Grief in the summer.
- Mackenzie Broomfield
- Aug 13
- 3 min read
"Grief in the summer is different than grief in the winter. There are different aches, different reprieves, and different emotions to sort through along the way." ~ Liz Newman
There’s something strange about grieving in the summer. It doesn’t feel like the right time for sadness. The world is too loud, too alive - drenched in color, drenched in heat. The flowers are blooming, the sun insists on showing up, and people are making plans. Everything is growing, moving, celebrating. Meanwhile, you’re standing still, carrying something invisible.
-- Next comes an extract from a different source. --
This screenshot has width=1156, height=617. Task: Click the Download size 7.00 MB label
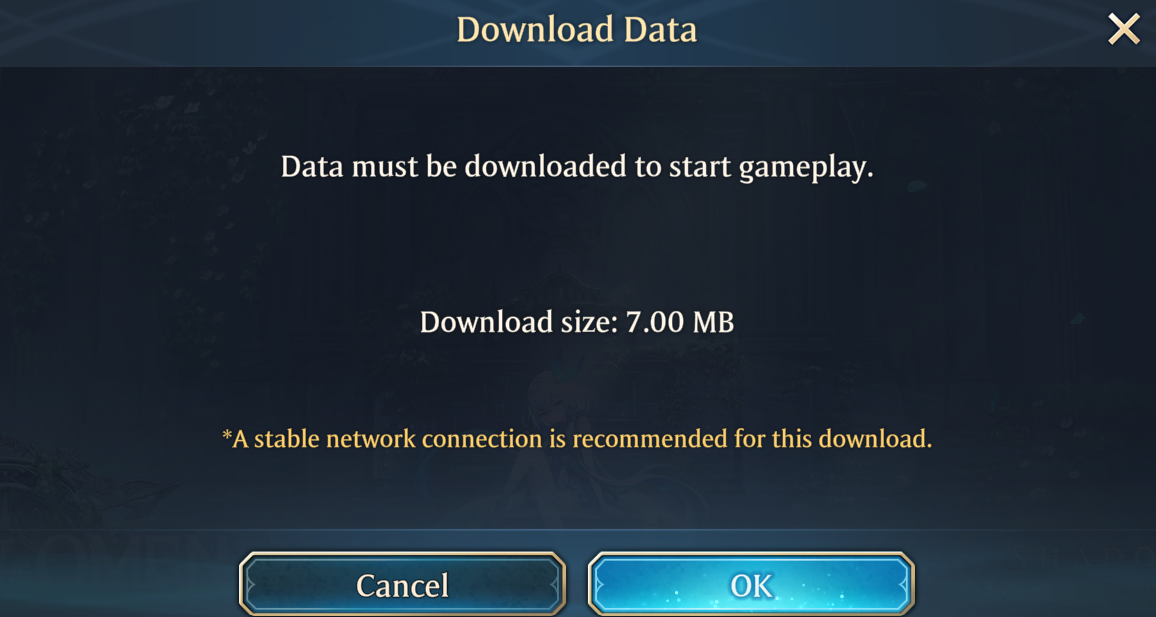point(577,322)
Summer grief aches differently. It feels like trying to cry in the middle of a parade.
The Unbearable Brightness
In winter, grief has cover. You can wrap it in blankets, tuck it into the early dark, let it rest in the quiet. But in the summer, there’s no hiding. The days stretch on, hours longer than you remember. The sun is relentless, pressing into everything. And sometimes, it feels like it's pressing into you - exposing your grief when you wish it would let you stay in the shade.
You walk past strangers on patios laughing over drinks, hear music drifting from open windows, see families at the park under a sky that couldn’t be more blue. And you wonder - how can the world be so full of light when yours feels so dim?
This is one of the cruelties of summer grief: everything around you looks like joy. And joy, when you’re grieving, can feel like a language you have forgotten how to speak.
The Quiet Moments
Still, summer has its small mercies. There are warm nights when the world slows down. You might find yourself sitting outside long after the sun has set, listening to the hum of insects, the rustle of leaves. There is space in those moments - space to think, to remember, to feel.
Maybe you lie in the grass and let the sky hold your sadness. Maybe a sudden breeze reminds you of a moment long gone. Maybe, in the middle of your ache, you notice something beautiful - not because it takes the pain away, but because beauty and grief are so often neighbors.
Grieving Out of Season
There is no “right” time to grieve, but summer can make it feel like you’re doing it wrong. Like you’re supposed to be better by now. Like sunshine should be enough to pull you out of it.
But grief does not care about the weather. It does not dissolve in heat or disappear just because the world is moving forward. And it shouldn’t have to.
Grieving in the summer is a quiet kind of rebellion - choosing to feel deeply in a season that rewards distraction. It is remembering someone in a crowd of people who have forgotten. It is mourning while the world celebrates.
Grief in the Summer - Let It Be What It Is
If you’re carrying grief this summer, let it be what it is. Don’t rush it just because the world tells you to be okay. You are allowed to be sad on sunny days. You are allowed to need rest while others chase joy. You are allowed to feel the contrast deeply - because that contrast is real.
And in the moments when the world slows, when the light softens, when the wind brushes past your skin just right - you might feel something shift, if only slightly. Not a cure, not a resolution, but a small breath. A reminder: you are still here. And that matters.
Grief in the summer is not misplaced. It is simply another way the heart keeps time.